## Text segment
#####
The fakebox doesn’t detect fake news, it detects articles which are factual/real and everything else is labeled as “fake”.
Where’s the dataset? How did you verify the ground truth? Where are the annotation/labeling guidelines?
What’s the definition of factual/real articles? The dataset appears to be created by the author - which isn’t necessarily wrong but to paraphrase Karl Popper (in the context of human knowledge and scientific endeavors):
There are no ‘pure’ facts available; all observations are functions of subjective factors such as interests, expectations, wishes etc.
This article is the 5%.
A more accurate way of detecting "fake news" would be interesting, but I fail to see how such a thing could be designed, past simple detection of wishy-washy and avoidant word patterns.
Accuracy is not a sufficient measure of a classifier. Better to report precision and recall, or any number of other combination measures.
The OP does not say the label distribution of the training data; it's entirely likely that the split is not balanced 50/50, which would make "95% accuracy" as an indicator of quality misleading.
This is one of the reasons why I recommend that Medium thought pieces disclose their data and code instead of just saying "I did AI magic!" to sell a product (and they do charge for their product on their website).
> I found myself drifting in my own interpretation of fake news, getting angry as I came across articles that I didn’t agree with, fighting hard against the urge to only pick ones I thought were right. What was right or wrong anyway?
A good question and I'm not surprised he went a bit crazy.
> The problem of truth is in a way easy to state: what truths are, and what (if anything) makes them true. But this simple statement masks a great deal of controversy. Whether there is a metaphysical problem of truth at all, and if there is, what kind of theory might address it, are all standing issues in the theory of truth. We will see a number of distinct ways of answering these questions.
He’s not detecting fake news. He’s detecting articles that match the writing style of a handful of publications and labeling everything else “fake”.
The model is not based on domains. Just the text of the article. Can confirm there was an even number of real and notreal news examples. Data set was eventually broken into two categories; written with bias, or without bias. For example, a NYT Opinion piece was considered notreal news.
Where's the demo?
He needs to release/train at least 3 versions with whitelist-blacklist variations for rt, al jazeera and fox news.
The author describes a "fake news detector AI", that is actually a "typically legitimate source of news" data model, combined with a fake news domain blacklist. It doesn't detect fake news. It detects whether a story possibly came from a source you find to typically be legitimate.
This article is fake news.
#####
## Short task
Reproduce the thread between "He’s not detecting" and "and fox news.", inclusive, swapping "handful" for "small group".

## Extracted records
#####
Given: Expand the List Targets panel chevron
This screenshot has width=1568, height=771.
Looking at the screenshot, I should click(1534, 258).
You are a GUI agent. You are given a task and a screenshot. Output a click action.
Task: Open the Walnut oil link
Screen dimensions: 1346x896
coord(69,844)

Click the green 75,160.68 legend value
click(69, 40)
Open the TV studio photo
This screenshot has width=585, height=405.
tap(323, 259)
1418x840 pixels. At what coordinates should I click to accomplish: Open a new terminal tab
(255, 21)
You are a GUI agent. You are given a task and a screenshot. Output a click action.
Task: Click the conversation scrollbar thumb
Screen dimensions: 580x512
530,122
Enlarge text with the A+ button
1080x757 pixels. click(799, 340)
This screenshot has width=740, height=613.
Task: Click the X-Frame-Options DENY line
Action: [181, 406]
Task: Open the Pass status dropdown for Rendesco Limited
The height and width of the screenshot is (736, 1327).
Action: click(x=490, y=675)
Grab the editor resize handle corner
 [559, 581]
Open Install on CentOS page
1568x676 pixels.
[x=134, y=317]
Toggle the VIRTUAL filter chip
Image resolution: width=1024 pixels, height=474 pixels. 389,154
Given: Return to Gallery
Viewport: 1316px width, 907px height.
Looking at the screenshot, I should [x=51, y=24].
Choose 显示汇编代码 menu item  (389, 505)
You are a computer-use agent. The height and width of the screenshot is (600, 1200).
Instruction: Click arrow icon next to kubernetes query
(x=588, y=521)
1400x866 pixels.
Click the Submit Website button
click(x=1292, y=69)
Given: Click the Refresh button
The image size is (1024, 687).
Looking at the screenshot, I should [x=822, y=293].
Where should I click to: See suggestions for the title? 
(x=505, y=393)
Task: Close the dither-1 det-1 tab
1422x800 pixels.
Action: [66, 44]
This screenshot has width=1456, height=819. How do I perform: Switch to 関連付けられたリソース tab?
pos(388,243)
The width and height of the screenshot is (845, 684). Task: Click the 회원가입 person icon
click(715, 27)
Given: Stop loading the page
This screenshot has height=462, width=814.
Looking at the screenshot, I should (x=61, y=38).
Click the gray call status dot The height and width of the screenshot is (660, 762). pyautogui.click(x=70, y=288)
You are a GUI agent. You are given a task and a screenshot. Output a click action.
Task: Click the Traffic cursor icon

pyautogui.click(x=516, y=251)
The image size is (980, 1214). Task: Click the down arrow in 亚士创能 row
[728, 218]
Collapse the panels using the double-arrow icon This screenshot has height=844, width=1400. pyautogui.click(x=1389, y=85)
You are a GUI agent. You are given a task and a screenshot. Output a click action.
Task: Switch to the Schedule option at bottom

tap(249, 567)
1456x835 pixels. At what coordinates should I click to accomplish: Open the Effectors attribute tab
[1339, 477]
#####
## Full output
He’s not detecting fake news. He’s detecting articles that match the writing style of a small group of publications and labeling everything else “fake”.
The model is not based on domains. Just the text of the article. Can confirm there was an even number of real and notreal news examples. Data set was eventually broken into two categories; written with bias, or without bias. For example, a NYT Opinion piece was considered notreal news.
Where's the demo?
He needs to release/train at least 3 versions with whitelist-blacklist variations for rt, al jazeera and fox news.